Sábado noche. Debería sonar la marcha La entrada de los gladiadores. Comunicadores y abogados discuten sobre el asunto de la Infanta. Por pluralidad o espectáculo -elijan ustedes la opción que más les guste, yo me quedo con la segunda- los intervinientes son de izquierdas y de derechas, con una gotita de extrema derecha y un pellizquito de izquierda majareta para animar el asunto. Griterío. Descalificaciones. Insultos. No sólo dirigidos a aquellos sobre los que se opina, sino intercambiados entre los opinadores. Ha cuajado la fórmula de sentar a tres periodistas de derechas frente a tres de izquierdas, cumpliendo todos sus roles de defender a unos y atacar a otros con la regularidad previsible con la que un reloj da las horas.

Entre un programa y otro, de las infidelidades del ex de la princesa del pueblo y las filtraciones destiladas por su entorno a la imputación de la Infanta de España y los mensajes destilados por el ex socio de su marido, no se aprecian diferencias apreciables en lo que al tono y tratamiento se refiere. Como la muerte en las alegorías medievales y barrocas, el espectáculo televisivo iguala a las princesas del pueblo y a las infantas. La cosa es gritar, insultar, meter micrófonos como las madres metían las cucharadas del odiado puré en la boca del niño, asediar domicilios y perseguir cámara en ristre.

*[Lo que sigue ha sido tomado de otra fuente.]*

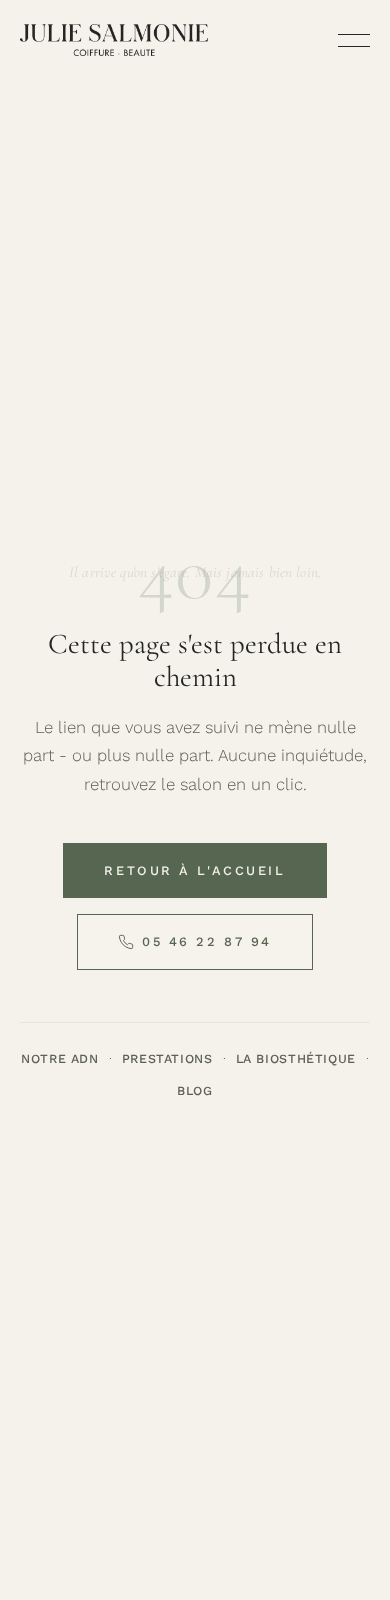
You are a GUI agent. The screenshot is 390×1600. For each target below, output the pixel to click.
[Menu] (354, 40)
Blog (195, 1090)
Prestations (167, 1058)
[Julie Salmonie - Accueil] (114, 40)
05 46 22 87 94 (207, 941)
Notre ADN (60, 1058)
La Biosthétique (296, 1058)
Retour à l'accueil (194, 870)
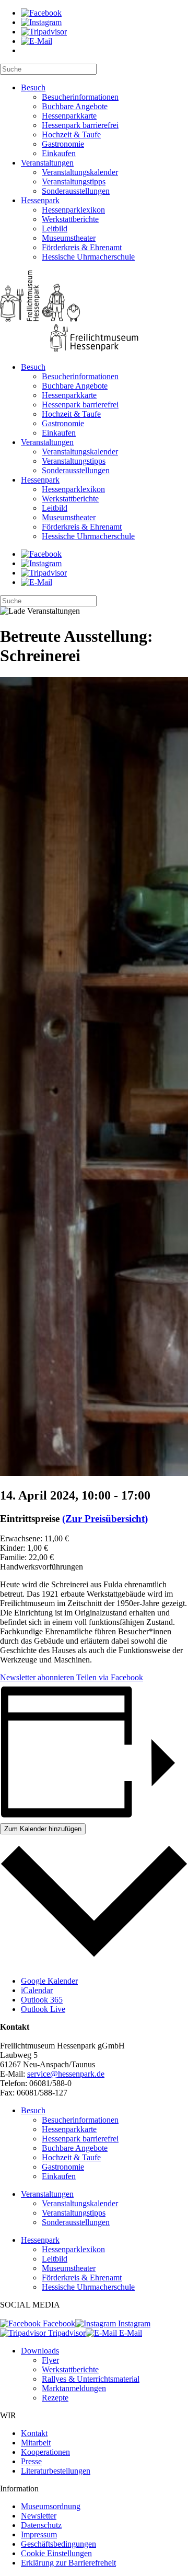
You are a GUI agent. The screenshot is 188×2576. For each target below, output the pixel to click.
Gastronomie (63, 143)
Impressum (39, 2534)
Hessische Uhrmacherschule (88, 256)
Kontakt (34, 2433)
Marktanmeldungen (74, 2388)
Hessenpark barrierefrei (80, 125)
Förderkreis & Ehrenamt (82, 247)
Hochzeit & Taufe (71, 134)
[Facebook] (41, 12)
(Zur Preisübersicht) (105, 1518)
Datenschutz (41, 2525)
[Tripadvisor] (44, 31)
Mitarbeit (36, 2442)
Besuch (33, 87)
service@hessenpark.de (65, 2073)
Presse (31, 2461)
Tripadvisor (66, 2332)
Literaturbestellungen (55, 2470)
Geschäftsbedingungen (58, 2543)
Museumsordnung (50, 2506)
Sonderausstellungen (76, 190)
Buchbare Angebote (75, 106)
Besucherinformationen (80, 96)
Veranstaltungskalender (80, 172)
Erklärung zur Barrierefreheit (68, 2562)
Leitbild (54, 228)
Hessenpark (40, 200)
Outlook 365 (42, 1999)
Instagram (133, 2323)
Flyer (50, 2360)
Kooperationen (45, 2452)
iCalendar (37, 1990)
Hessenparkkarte (69, 115)
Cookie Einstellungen (56, 2553)
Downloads (40, 2350)
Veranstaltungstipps (73, 181)
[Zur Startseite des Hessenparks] (94, 312)
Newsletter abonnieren (37, 1677)
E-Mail (129, 2332)
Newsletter (38, 2515)
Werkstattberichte (70, 219)
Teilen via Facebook (108, 1677)
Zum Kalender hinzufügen (42, 1829)
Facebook (58, 2323)
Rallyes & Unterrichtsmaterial (90, 2378)
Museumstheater (69, 237)
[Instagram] (41, 22)
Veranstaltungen (47, 162)
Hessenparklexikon (73, 209)
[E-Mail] (36, 41)
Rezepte (55, 2397)
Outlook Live (43, 2009)
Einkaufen (59, 153)
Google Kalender (49, 1980)
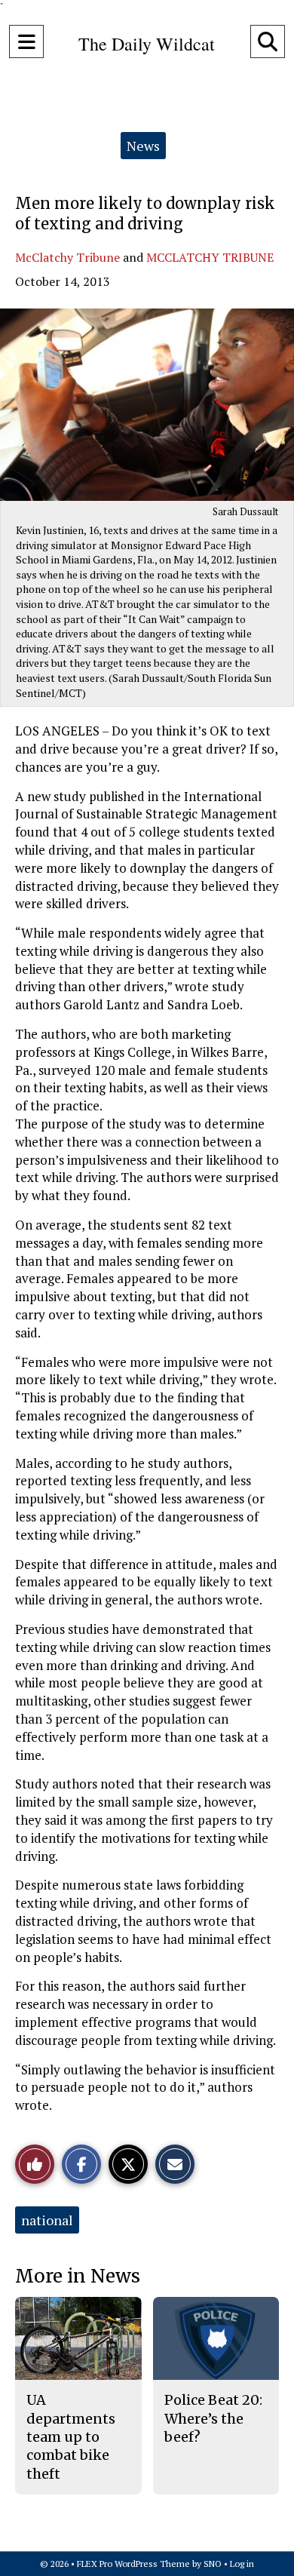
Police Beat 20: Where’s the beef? (213, 2418)
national (47, 2220)
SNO (213, 2563)
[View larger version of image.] (147, 405)
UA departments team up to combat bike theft (70, 2436)
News (143, 146)
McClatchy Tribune (67, 257)
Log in (242, 2563)
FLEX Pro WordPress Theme (133, 2563)
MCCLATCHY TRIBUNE (210, 257)
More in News (77, 2276)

Que una cuestión sea irrelevante hasta lo grotesco y la otra tenga graves consecuencias institucionales y políticas da lo mismo. Quasimodo coronado por el populacho como Rey de los Locos o María Antonieta paseada en el carro camino de la guillotina. Coronar freaks para reírse de ellos o arrastrar monarcas por el fango ha sido desde hace siglos una de las diversiones favoritas del populacho. La Revolución Francesa nos convirtió en ciudadanos. La deseducación, la telebasura y las redes sociales han resucitado la plebe.